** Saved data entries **

/---

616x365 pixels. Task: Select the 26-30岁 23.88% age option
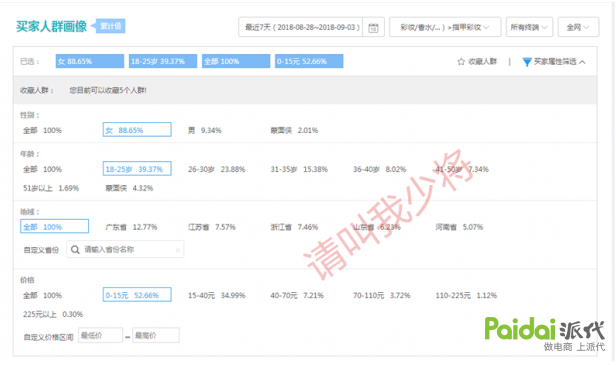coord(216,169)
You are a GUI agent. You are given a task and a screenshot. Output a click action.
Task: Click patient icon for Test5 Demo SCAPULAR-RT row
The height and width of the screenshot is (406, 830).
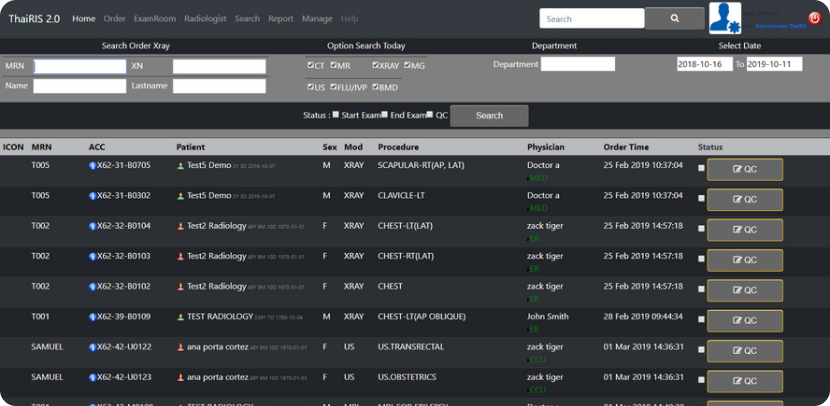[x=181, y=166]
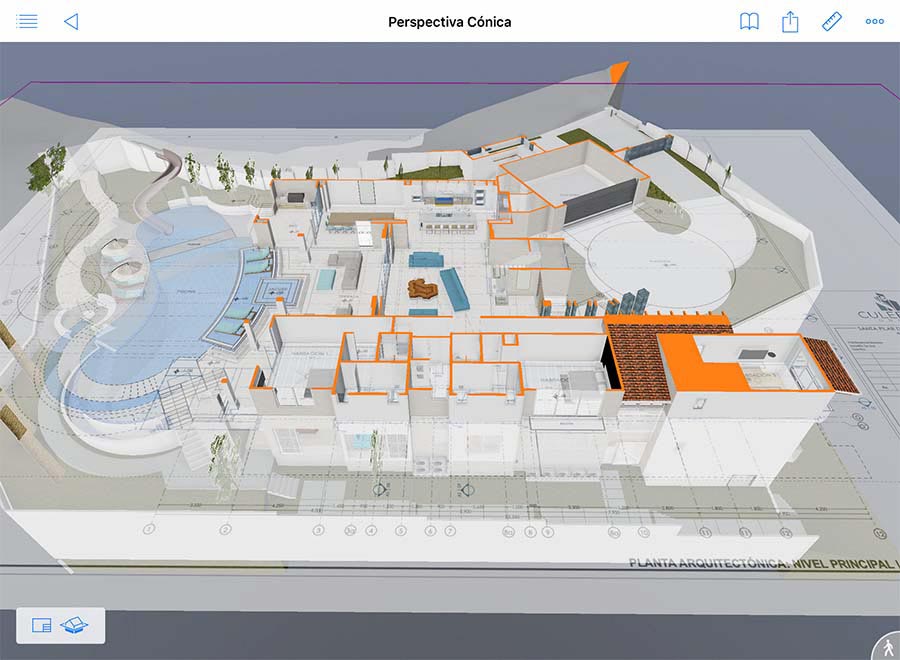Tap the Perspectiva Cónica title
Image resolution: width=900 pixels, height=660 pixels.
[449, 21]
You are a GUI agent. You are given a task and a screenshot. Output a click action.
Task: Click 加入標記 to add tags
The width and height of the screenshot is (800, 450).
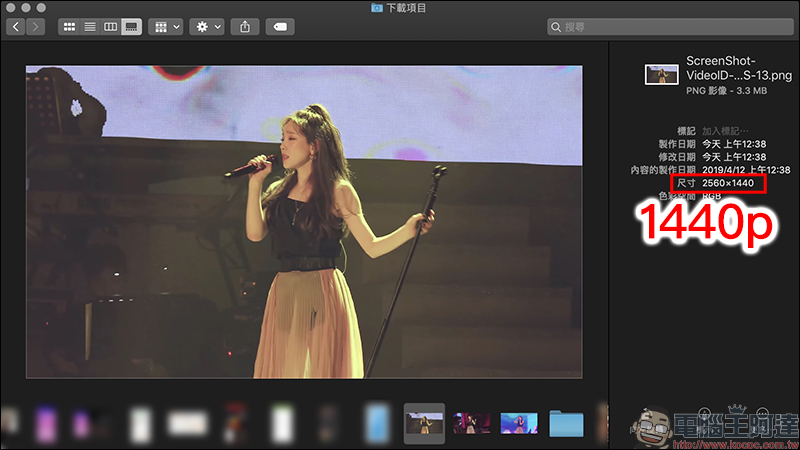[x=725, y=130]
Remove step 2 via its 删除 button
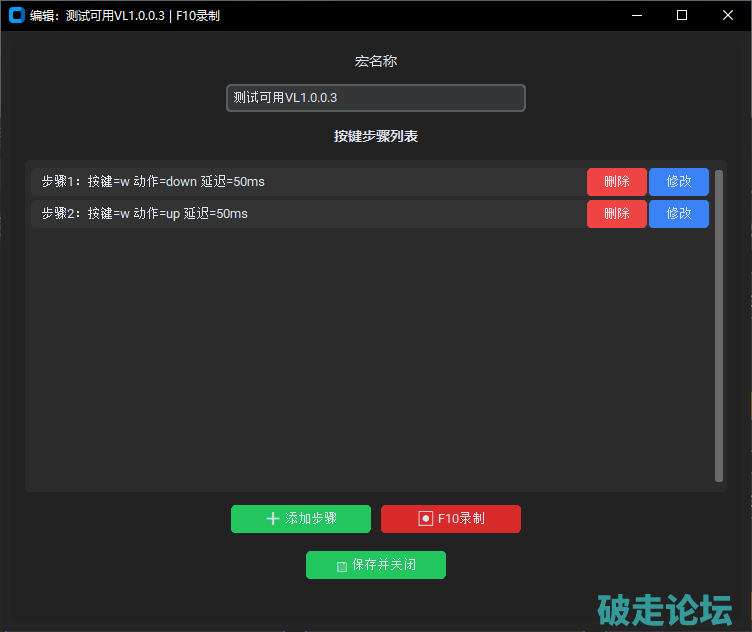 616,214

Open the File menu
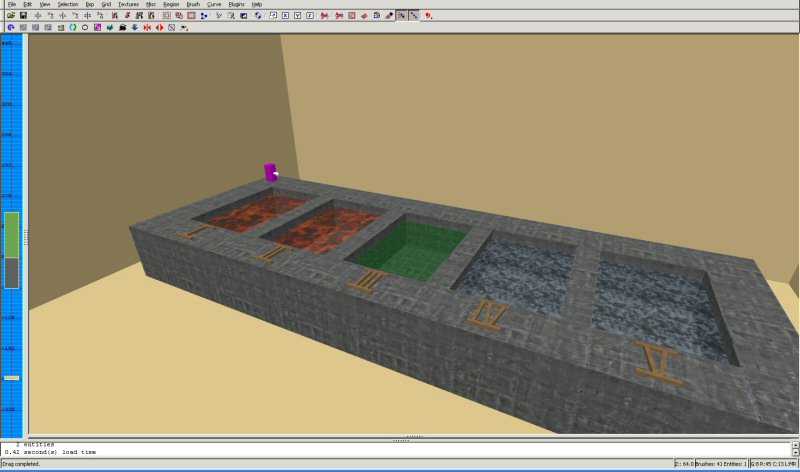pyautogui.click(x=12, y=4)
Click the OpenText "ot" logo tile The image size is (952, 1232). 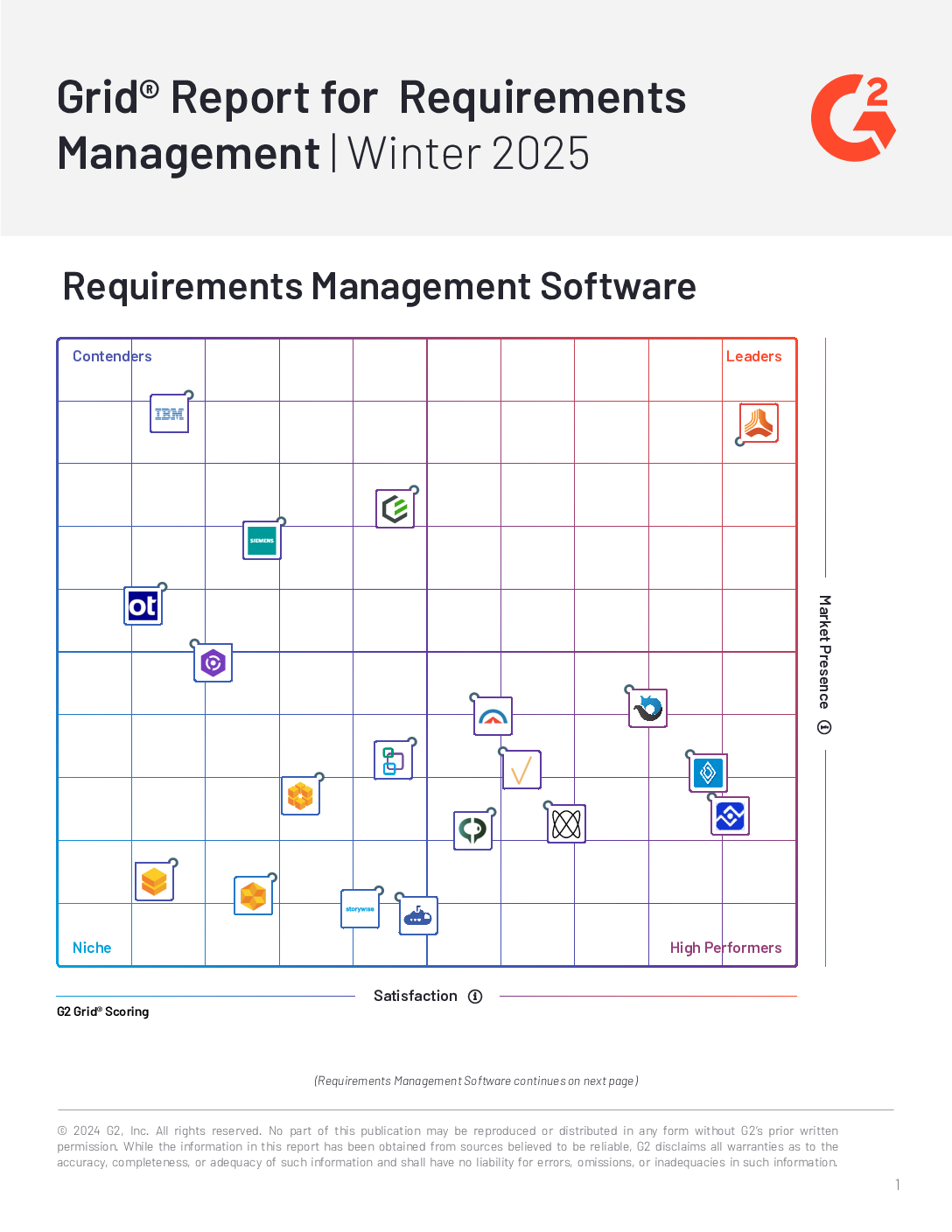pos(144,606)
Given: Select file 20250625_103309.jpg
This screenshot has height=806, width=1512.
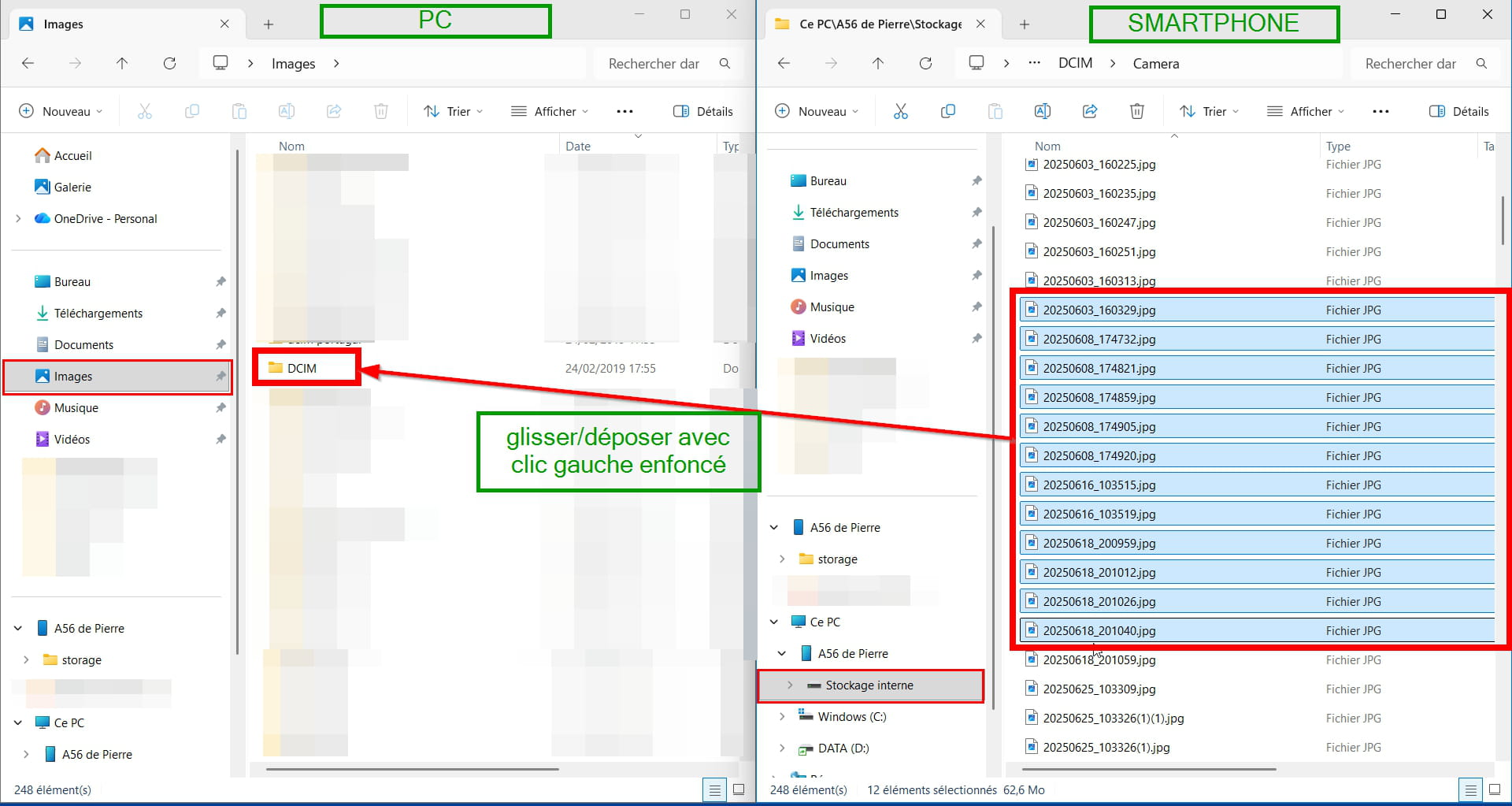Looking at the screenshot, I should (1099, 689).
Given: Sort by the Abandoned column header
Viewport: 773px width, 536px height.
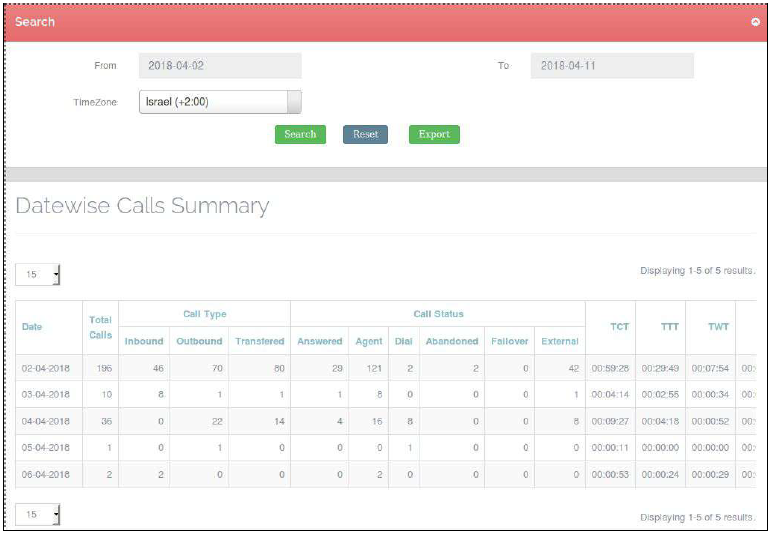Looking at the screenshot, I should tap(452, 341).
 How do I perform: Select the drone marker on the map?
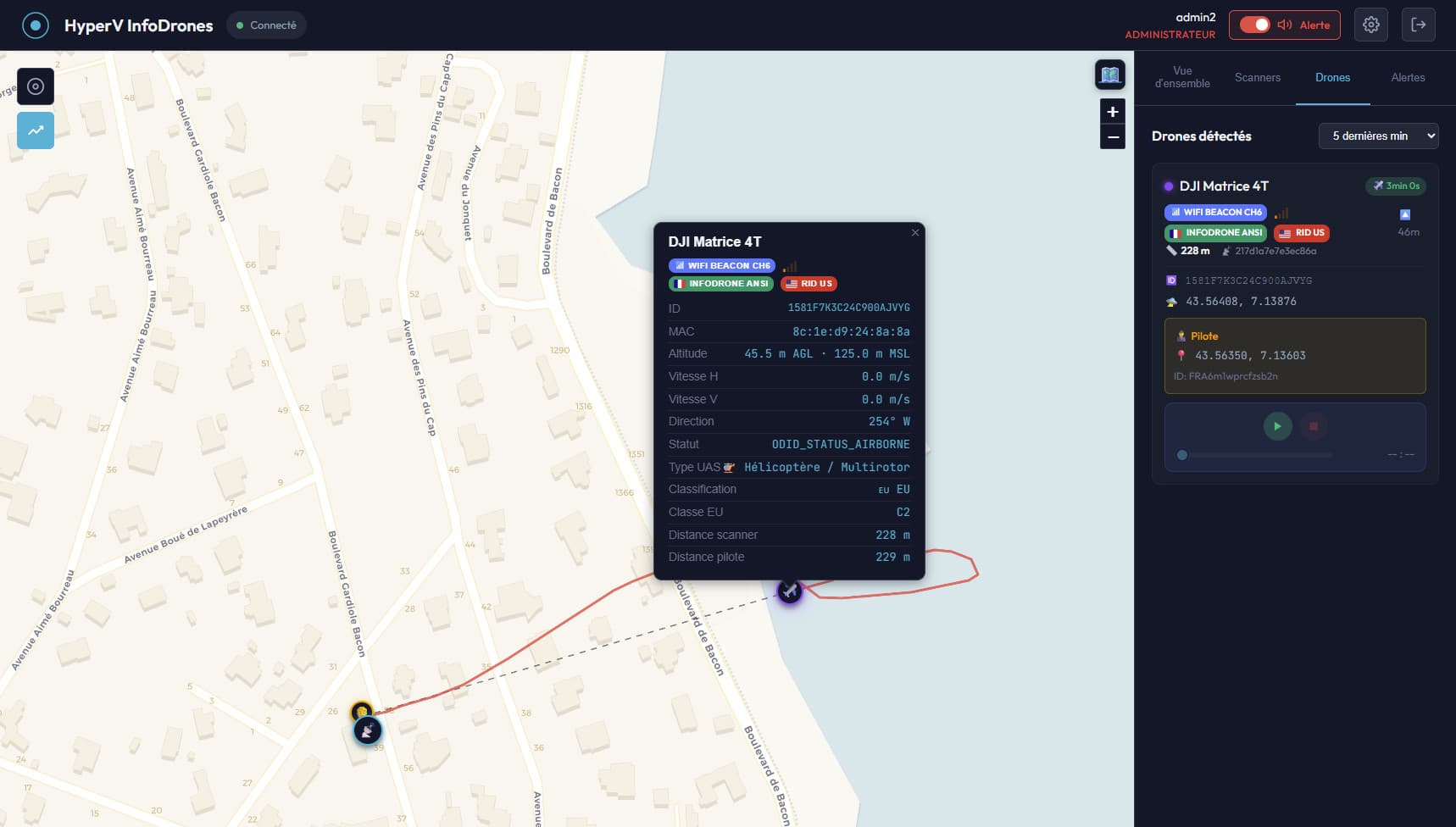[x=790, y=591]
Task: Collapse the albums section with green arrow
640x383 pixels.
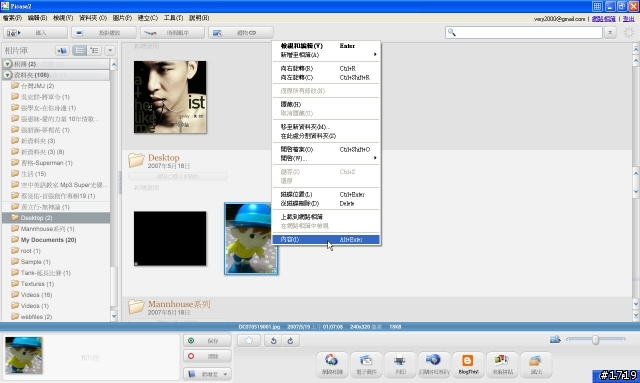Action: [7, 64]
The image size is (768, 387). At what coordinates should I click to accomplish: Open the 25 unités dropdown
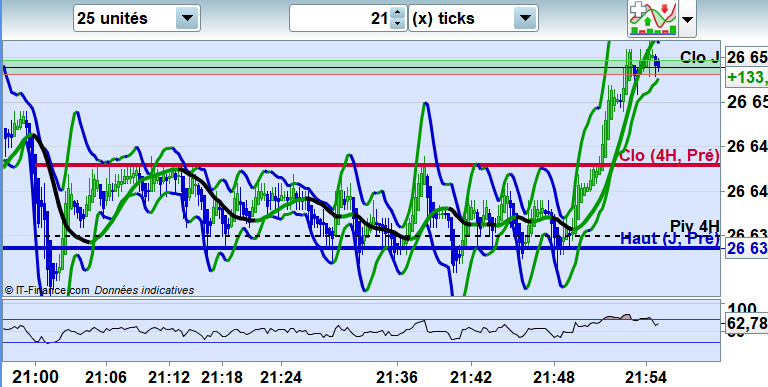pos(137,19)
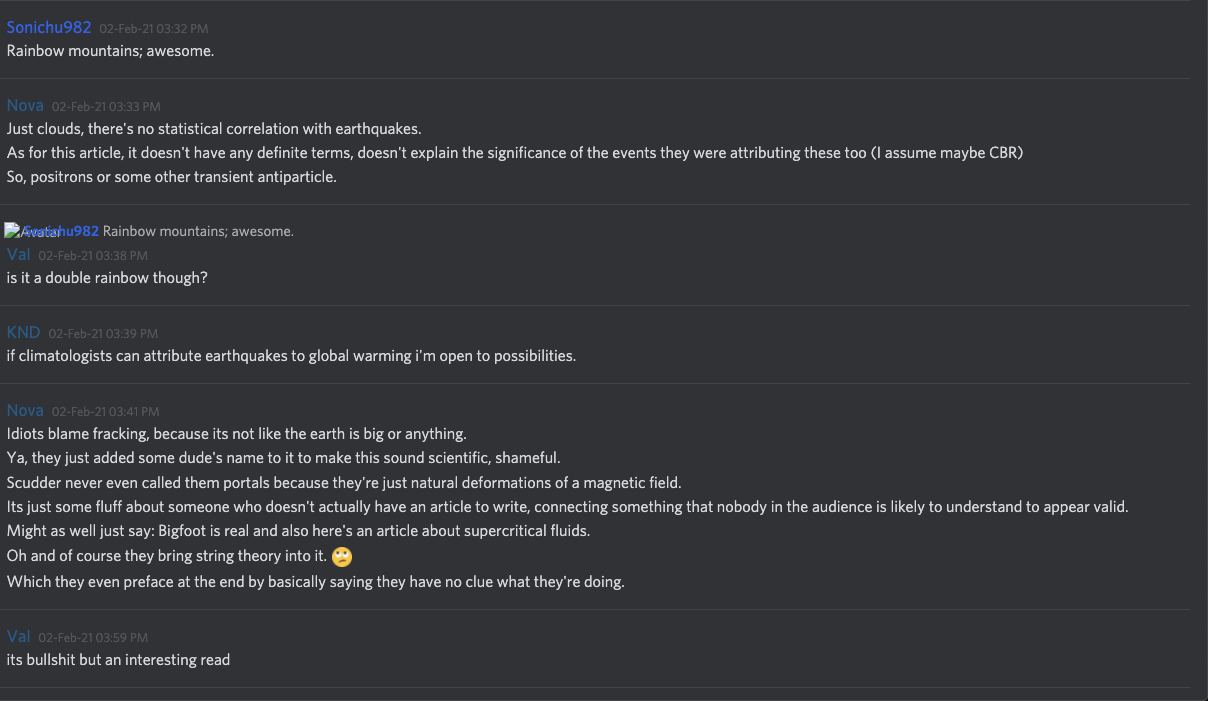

\---

** EXERCISE REQUIREMENTS **
Only the lines from the one that contains "640x383 pixels." to the end of the records, inclusive, are to be quoted exactly, with pictures excluded.

** COMPLETED EXERCISE **
640x383 pixels.
Action: [7, 64]
The image size is (768, 387). At what coordinates should I click to accomplish: Open the 25 unités dropdown
pos(137,19)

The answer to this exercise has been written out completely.